**Requirements:**
Rewrite the listing below from the line with "Task: Select Akimbo's" up to and including the line with "Action: pos(87,163)" as a JSON list of strings, one string per line. Skip blank lines and leave the pictures out.

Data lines

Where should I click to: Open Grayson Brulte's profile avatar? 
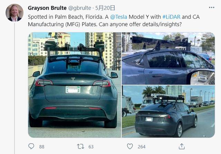point(15,13)
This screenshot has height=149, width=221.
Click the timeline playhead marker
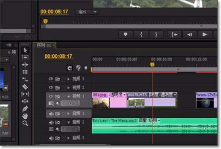pyautogui.click(x=152, y=65)
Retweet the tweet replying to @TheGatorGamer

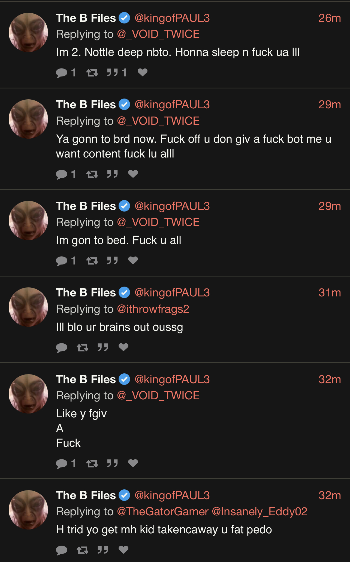click(x=82, y=550)

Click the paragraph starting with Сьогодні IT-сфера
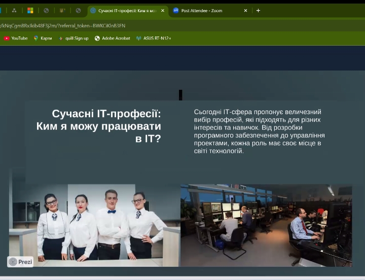click(259, 131)
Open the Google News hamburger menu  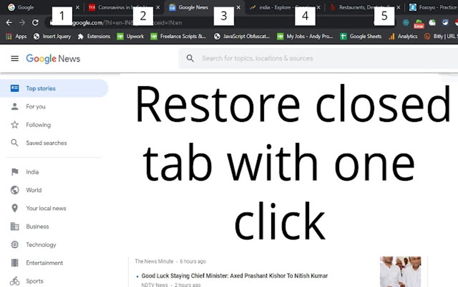[15, 58]
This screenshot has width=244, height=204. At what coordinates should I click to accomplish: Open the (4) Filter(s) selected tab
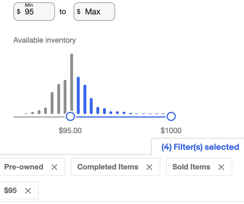[200, 147]
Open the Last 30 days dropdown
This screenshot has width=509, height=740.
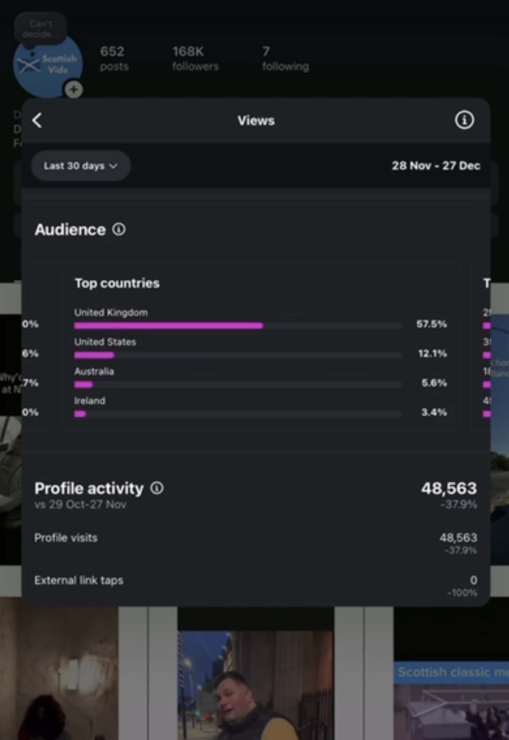[80, 166]
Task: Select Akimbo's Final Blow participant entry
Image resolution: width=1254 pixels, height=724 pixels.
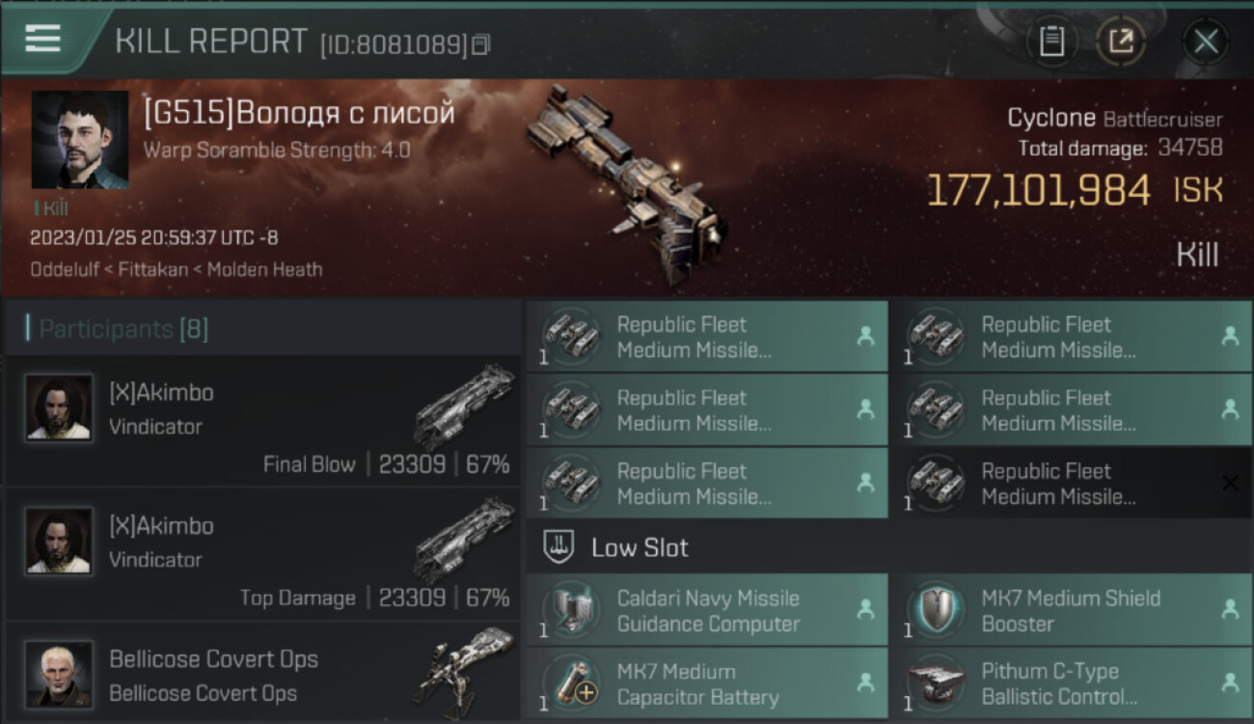Action: pos(262,421)
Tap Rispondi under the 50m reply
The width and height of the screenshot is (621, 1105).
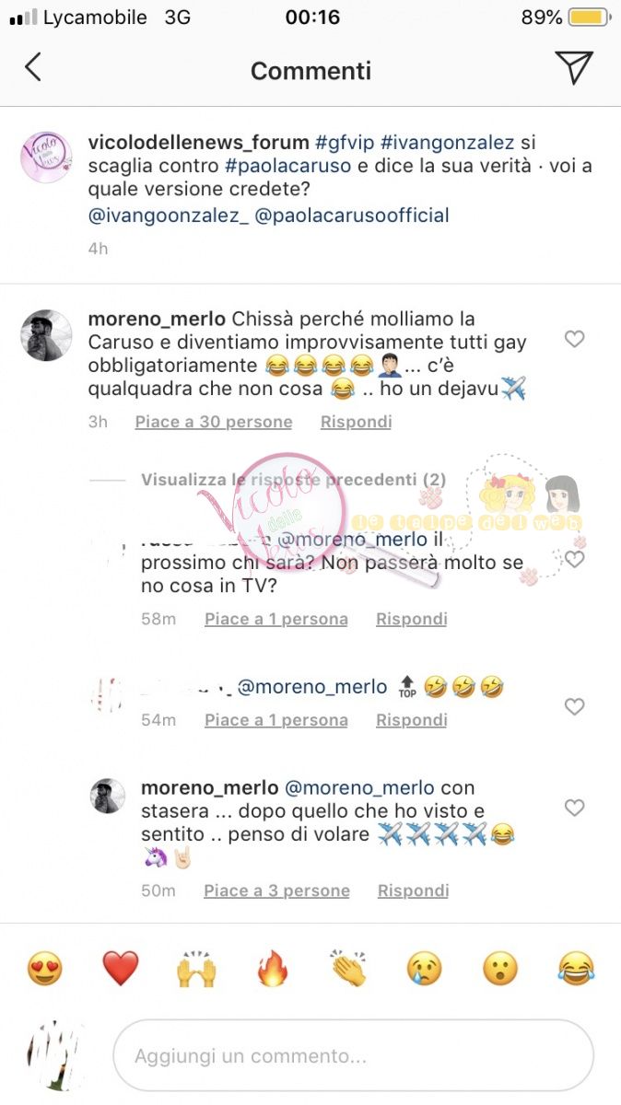(x=413, y=890)
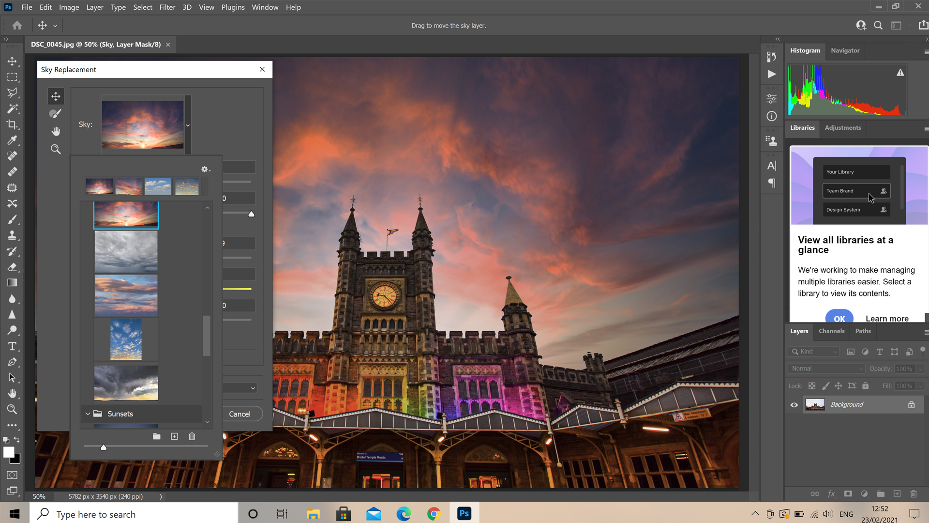This screenshot has width=929, height=523.
Task: Select the dramatic sunset sky thumbnail
Action: (126, 215)
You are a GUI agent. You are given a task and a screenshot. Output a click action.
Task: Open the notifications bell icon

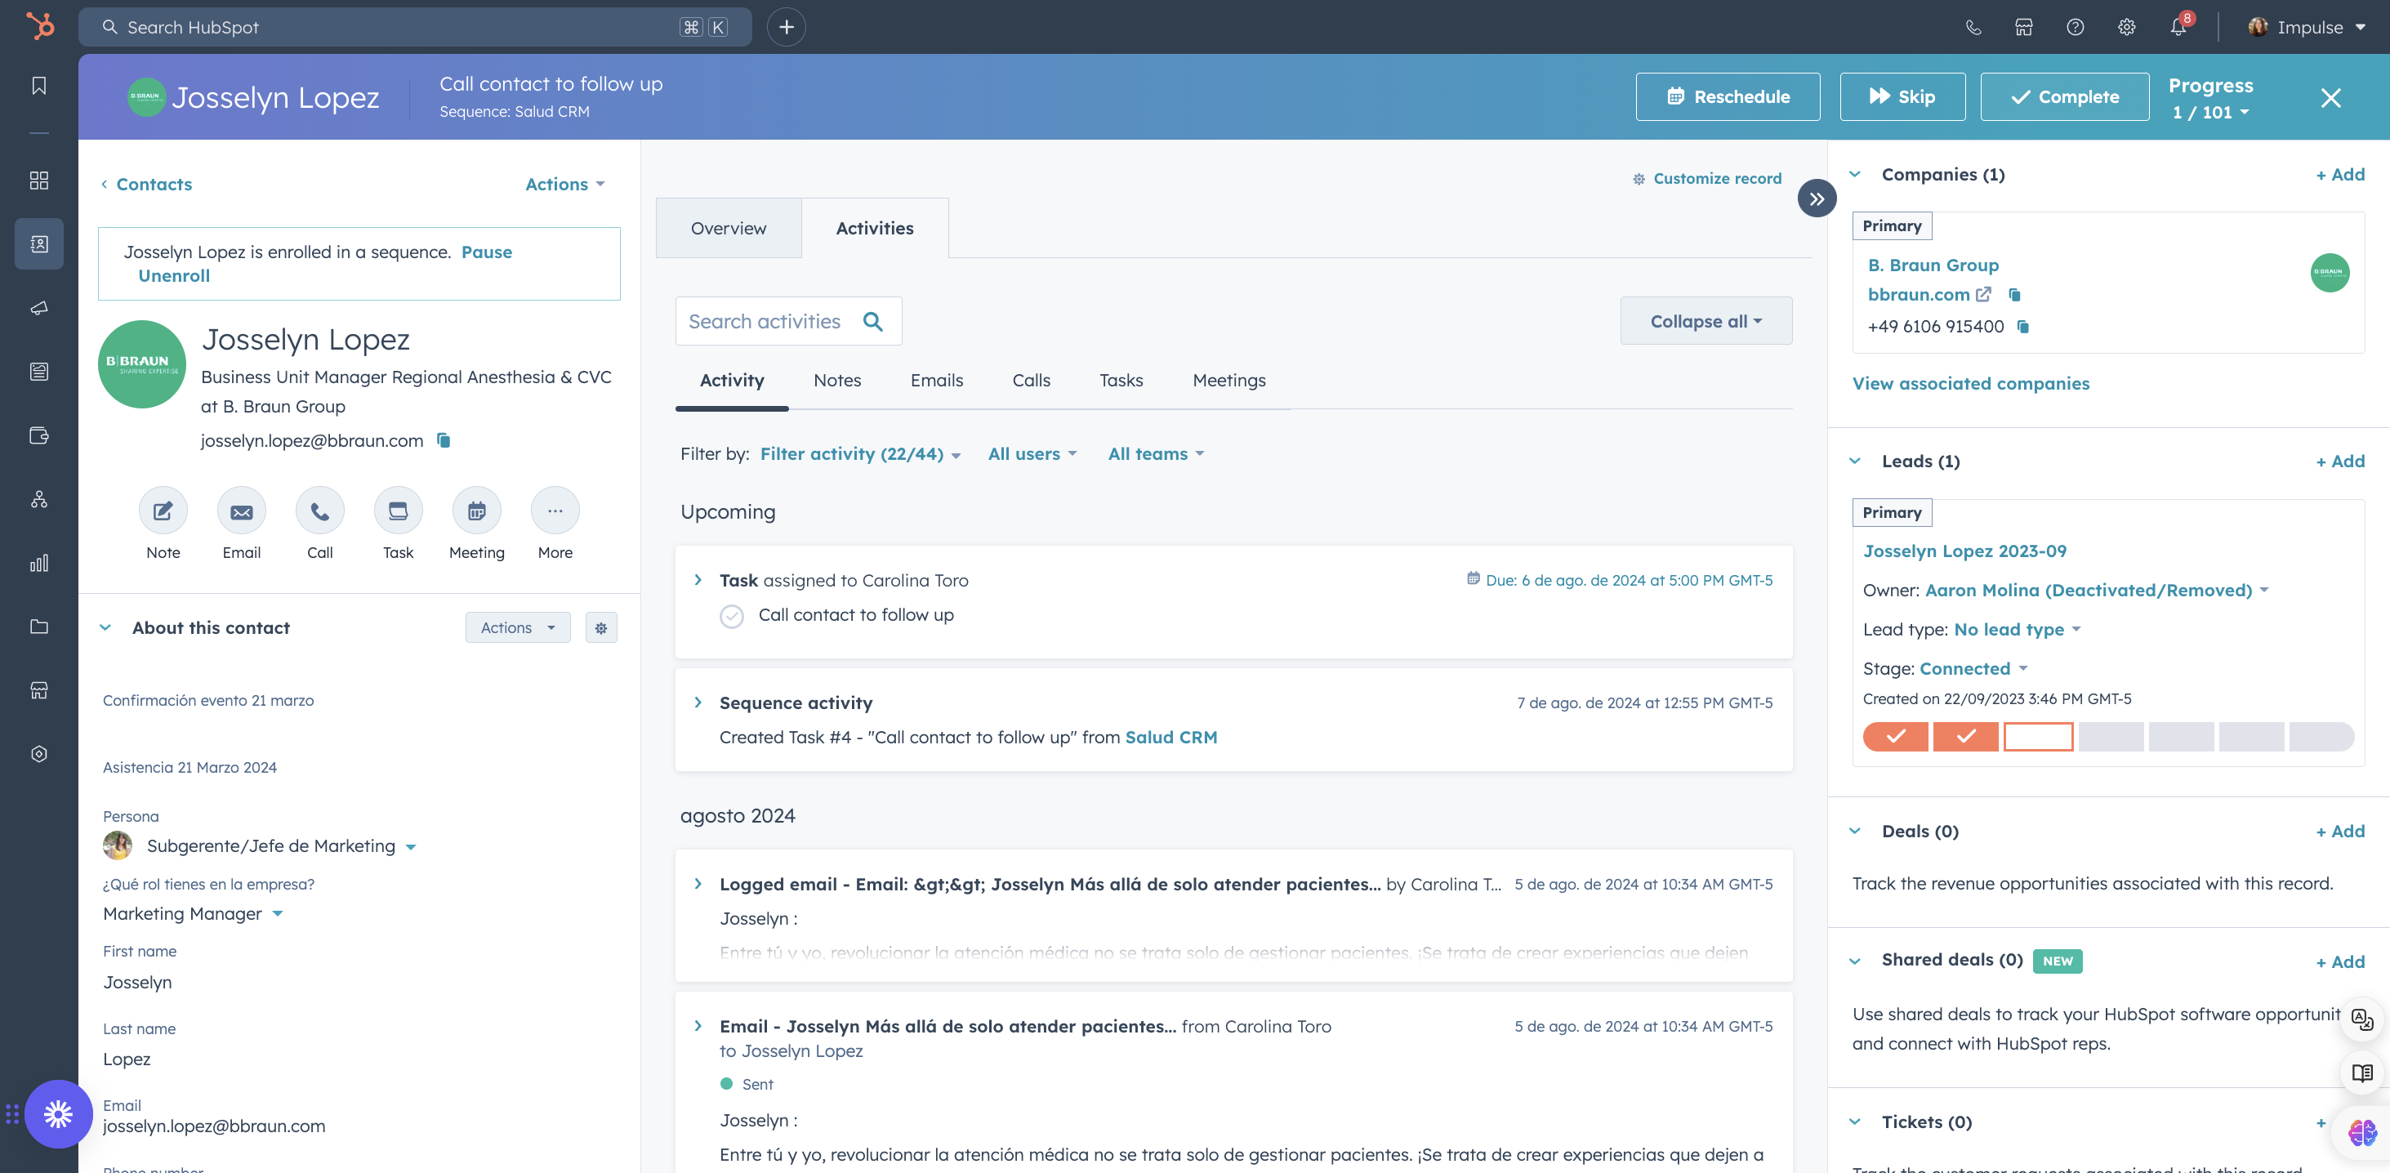[2178, 27]
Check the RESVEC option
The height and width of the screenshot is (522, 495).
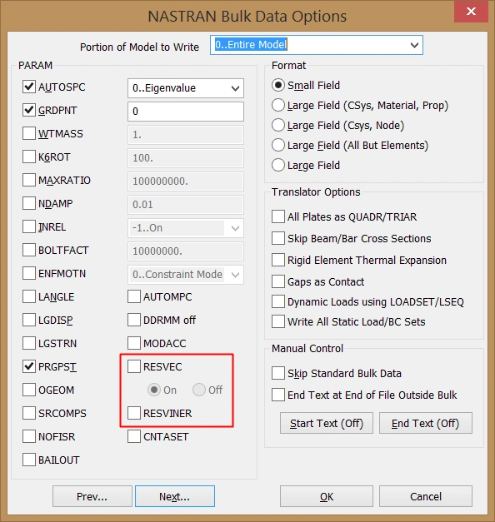coord(134,366)
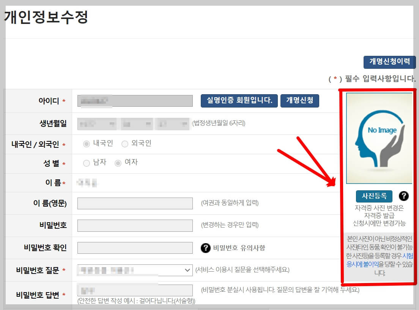
Task: Select the 남자 gender radio button
Action: pos(87,163)
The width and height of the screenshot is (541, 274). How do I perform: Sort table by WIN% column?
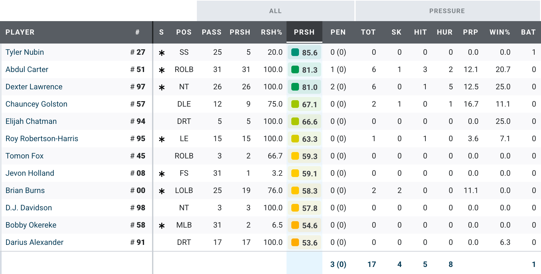499,32
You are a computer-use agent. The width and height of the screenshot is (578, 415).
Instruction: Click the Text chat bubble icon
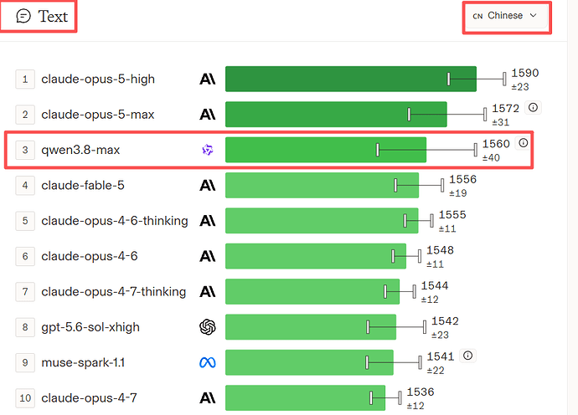click(x=23, y=16)
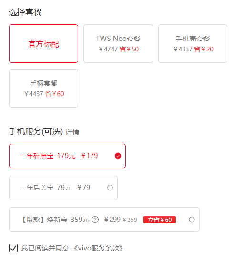Screen dimensions: 234x260
Task: Click the 省¥60 savings text in 手柄套餐
Action: pyautogui.click(x=54, y=94)
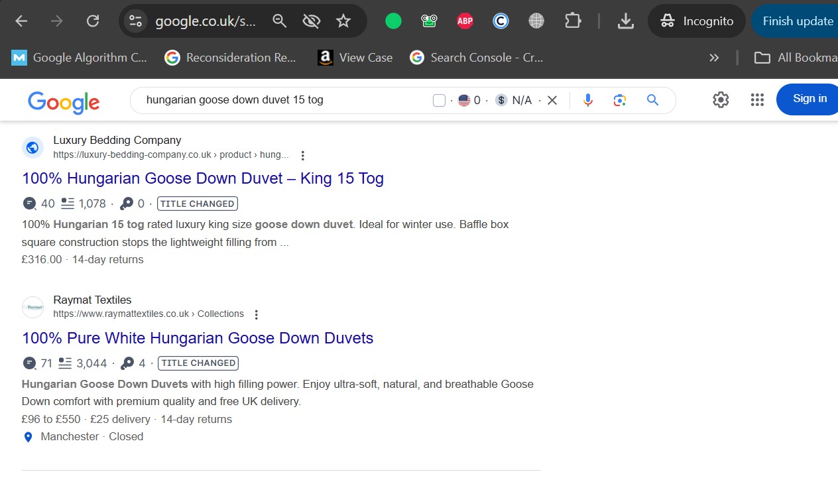Click the Adblock Plus extension icon

465,21
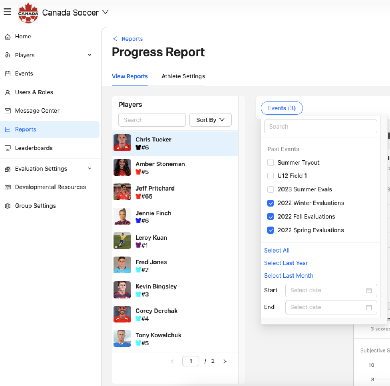Open the Sort By dropdown

210,120
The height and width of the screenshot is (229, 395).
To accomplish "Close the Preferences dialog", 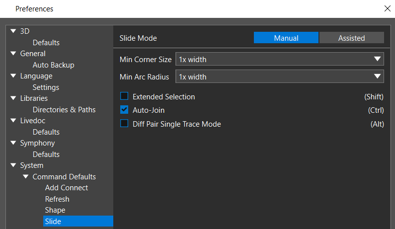I will (388, 8).
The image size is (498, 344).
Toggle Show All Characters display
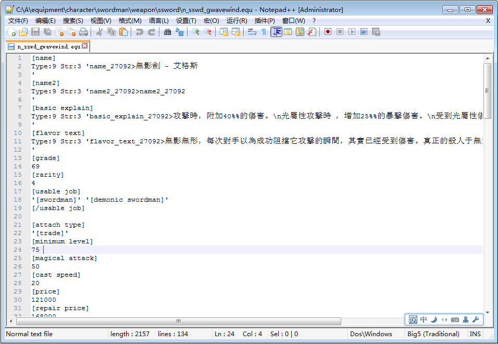[x=263, y=31]
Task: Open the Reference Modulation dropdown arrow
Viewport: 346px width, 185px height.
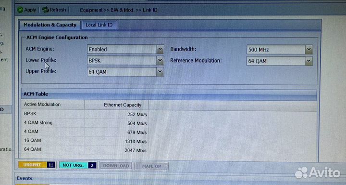Action: pos(309,61)
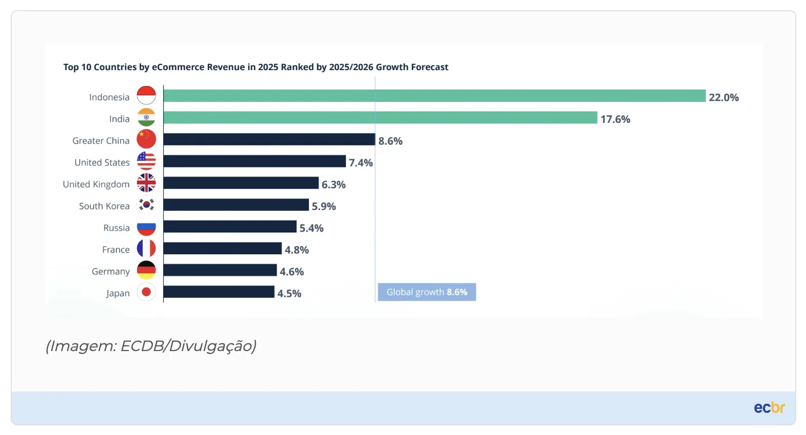The height and width of the screenshot is (435, 806).
Task: Click the United States flag icon
Action: [146, 161]
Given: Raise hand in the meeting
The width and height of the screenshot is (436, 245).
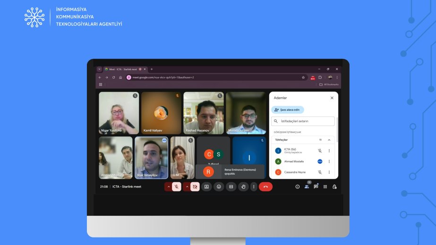Looking at the screenshot, I should click(243, 186).
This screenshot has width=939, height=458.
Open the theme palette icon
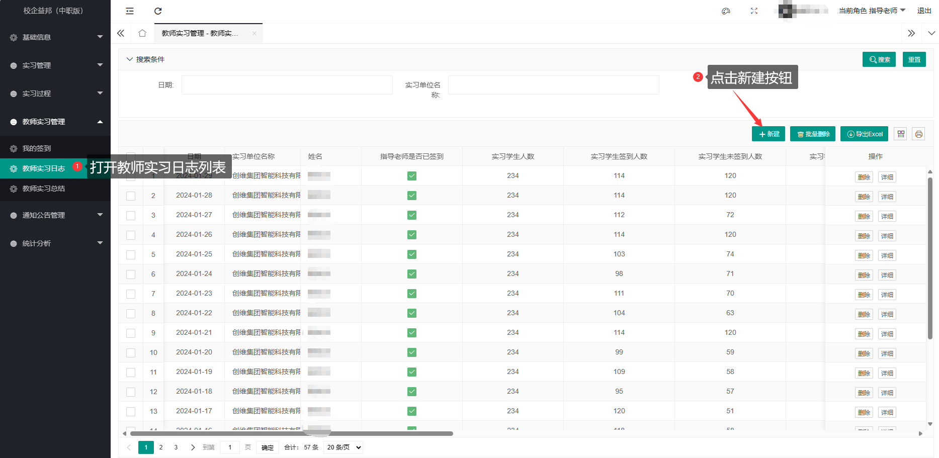click(726, 11)
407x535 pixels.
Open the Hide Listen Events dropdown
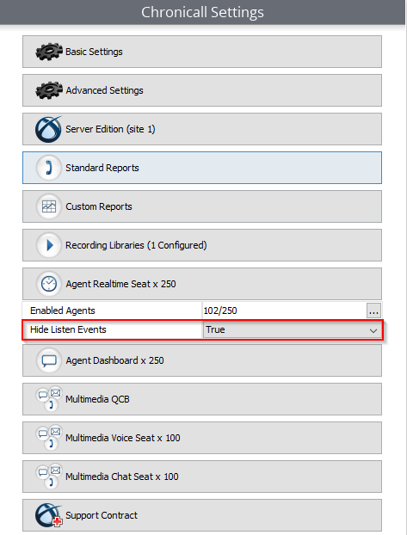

**Finished exercise:**
[
  "Task: Select Akimbo's Final Blow participant entry",
  "Image resolution: width=1254 pixels, height=724 pixels.",
  "Action: pos(262,421)",
  "Tap Rispondi under the 50m reply",
  "The width and height of the screenshot is (621, 1105).",
  "(x=413, y=890)",
  "This screenshot has width=929, height=523.",
  "Task: Select the dramatic sunset sky thumbnail",
  "Action: (126, 215)",
  "You are a GUI agent. You are given a task and a screenshot. Output a click action.",
  "Task: Open the notifications bell icon",
  "[2178, 27]",
  "Check the RESVEC option",
  "The height and width of the screenshot is (522, 495).",
  "coord(134,366)",
  "Task: Select the 남자 gender radio button",
  "Action: pos(87,163)"
]